Retype each entry. Leave nothing out.

[Collected data]

--- START ---

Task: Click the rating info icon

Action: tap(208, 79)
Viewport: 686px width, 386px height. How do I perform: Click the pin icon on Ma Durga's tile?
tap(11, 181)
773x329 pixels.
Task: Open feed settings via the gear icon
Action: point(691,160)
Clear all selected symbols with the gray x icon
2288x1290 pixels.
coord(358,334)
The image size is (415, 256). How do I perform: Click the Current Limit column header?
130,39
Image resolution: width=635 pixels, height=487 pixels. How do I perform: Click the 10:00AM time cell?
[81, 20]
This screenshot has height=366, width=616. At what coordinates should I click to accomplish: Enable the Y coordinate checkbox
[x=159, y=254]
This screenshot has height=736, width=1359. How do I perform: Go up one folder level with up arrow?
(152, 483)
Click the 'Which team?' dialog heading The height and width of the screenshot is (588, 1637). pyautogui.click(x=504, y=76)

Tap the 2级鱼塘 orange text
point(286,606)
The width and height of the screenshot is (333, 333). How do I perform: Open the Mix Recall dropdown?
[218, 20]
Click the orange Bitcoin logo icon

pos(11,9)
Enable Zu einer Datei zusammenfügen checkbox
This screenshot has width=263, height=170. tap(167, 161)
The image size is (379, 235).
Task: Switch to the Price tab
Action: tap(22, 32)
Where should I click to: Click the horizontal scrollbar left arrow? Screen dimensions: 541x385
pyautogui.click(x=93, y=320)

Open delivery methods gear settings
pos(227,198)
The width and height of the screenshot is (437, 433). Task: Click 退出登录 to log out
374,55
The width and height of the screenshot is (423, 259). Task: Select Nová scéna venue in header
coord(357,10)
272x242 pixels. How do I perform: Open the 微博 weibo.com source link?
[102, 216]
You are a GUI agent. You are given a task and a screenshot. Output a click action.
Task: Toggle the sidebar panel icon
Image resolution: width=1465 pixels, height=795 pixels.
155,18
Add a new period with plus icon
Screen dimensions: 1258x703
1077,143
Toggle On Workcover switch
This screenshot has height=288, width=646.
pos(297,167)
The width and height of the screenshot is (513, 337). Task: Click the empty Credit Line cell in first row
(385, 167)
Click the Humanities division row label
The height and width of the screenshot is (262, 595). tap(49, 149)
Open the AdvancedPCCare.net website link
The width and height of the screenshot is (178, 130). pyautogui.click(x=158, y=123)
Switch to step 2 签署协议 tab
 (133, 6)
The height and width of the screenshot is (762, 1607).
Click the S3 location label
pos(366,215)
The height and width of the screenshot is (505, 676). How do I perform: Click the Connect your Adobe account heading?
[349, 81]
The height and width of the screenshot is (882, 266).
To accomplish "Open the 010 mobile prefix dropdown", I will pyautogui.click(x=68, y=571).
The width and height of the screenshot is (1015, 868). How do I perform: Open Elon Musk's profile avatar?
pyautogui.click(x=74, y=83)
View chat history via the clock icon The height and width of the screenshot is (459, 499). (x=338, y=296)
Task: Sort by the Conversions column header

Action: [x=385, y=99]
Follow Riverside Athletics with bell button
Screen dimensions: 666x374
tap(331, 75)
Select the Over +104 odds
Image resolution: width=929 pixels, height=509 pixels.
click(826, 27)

--- END ---

> SOLUTION TO THE EXERCISE:
Task: Click the rating info icon

Action: tap(208, 79)
Viewport: 686px width, 386px height. How do I perform: Click the pin icon on Ma Durga's tile?
tap(11, 181)
773x329 pixels.
Task: Open feed settings via the gear icon
Action: point(691,160)
Clear all selected symbols with the gray x icon
2288x1290 pixels.
coord(358,334)
The image size is (415, 256). How do I perform: Click the Current Limit column header?
130,39
Image resolution: width=635 pixels, height=487 pixels. How do I perform: Click the 10:00AM time cell?
[81, 20]
This screenshot has height=366, width=616. At what coordinates should I click to accomplish: Enable the Y coordinate checkbox
[x=159, y=254]
This screenshot has height=736, width=1359. How do I perform: Go up one folder level with up arrow?
(152, 483)
Click the 'Which team?' dialog heading The height and width of the screenshot is (588, 1637). pyautogui.click(x=504, y=76)

Tap the 2级鱼塘 orange text
point(286,606)
The width and height of the screenshot is (333, 333). How do I perform: Open the Mix Recall dropdown?
[218, 20]
Click the orange Bitcoin logo icon

pos(11,9)
Enable Zu einer Datei zusammenfügen checkbox
This screenshot has width=263, height=170. tap(167, 161)
The image size is (379, 235).
Task: Switch to the Price tab
Action: tap(22, 32)
Where should I click to: Click the horizontal scrollbar left arrow? Screen dimensions: 541x385
pyautogui.click(x=93, y=320)

Open delivery methods gear settings
pos(227,198)
The width and height of the screenshot is (437, 433). Task: Click 退出登录 to log out
374,55
The width and height of the screenshot is (423, 259). Task: Select Nová scéna venue in header
coord(357,10)
272x242 pixels. How do I perform: Open the 微博 weibo.com source link?
[102, 216]
You are a GUI agent. You are given a task and a screenshot. Output a click action.
Task: Toggle the sidebar panel icon
Image resolution: width=1465 pixels, height=795 pixels.
155,18
Add a new period with plus icon
Screen dimensions: 1258x703
1077,143
Toggle On Workcover switch
This screenshot has height=288, width=646.
pos(297,167)
The width and height of the screenshot is (513, 337). Task: Click the empty Credit Line cell in first row
(385, 167)
Click the Humanities division row label
The height and width of the screenshot is (262, 595). tap(49, 149)
Open the AdvancedPCCare.net website link
The width and height of the screenshot is (178, 130). pyautogui.click(x=158, y=123)
Switch to step 2 签署协议 tab
 (133, 6)
The height and width of the screenshot is (762, 1607).
Click the S3 location label
pos(366,215)
The height and width of the screenshot is (505, 676). How do I perform: Click the Connect your Adobe account heading?
[349, 81]
The height and width of the screenshot is (882, 266).
To accomplish "Open the 010 mobile prefix dropdown", I will pyautogui.click(x=68, y=571).
The width and height of the screenshot is (1015, 868). How do I perform: Open Elon Musk's profile avatar?
pyautogui.click(x=74, y=83)
View chat history via the clock icon The height and width of the screenshot is (459, 499). (x=338, y=296)
Task: Sort by the Conversions column header

Action: [x=385, y=99]
Follow Riverside Athletics with bell button
Screen dimensions: 666x374
tap(331, 75)
Select the Over +104 odds
Image resolution: width=929 pixels, height=509 pixels.
click(826, 27)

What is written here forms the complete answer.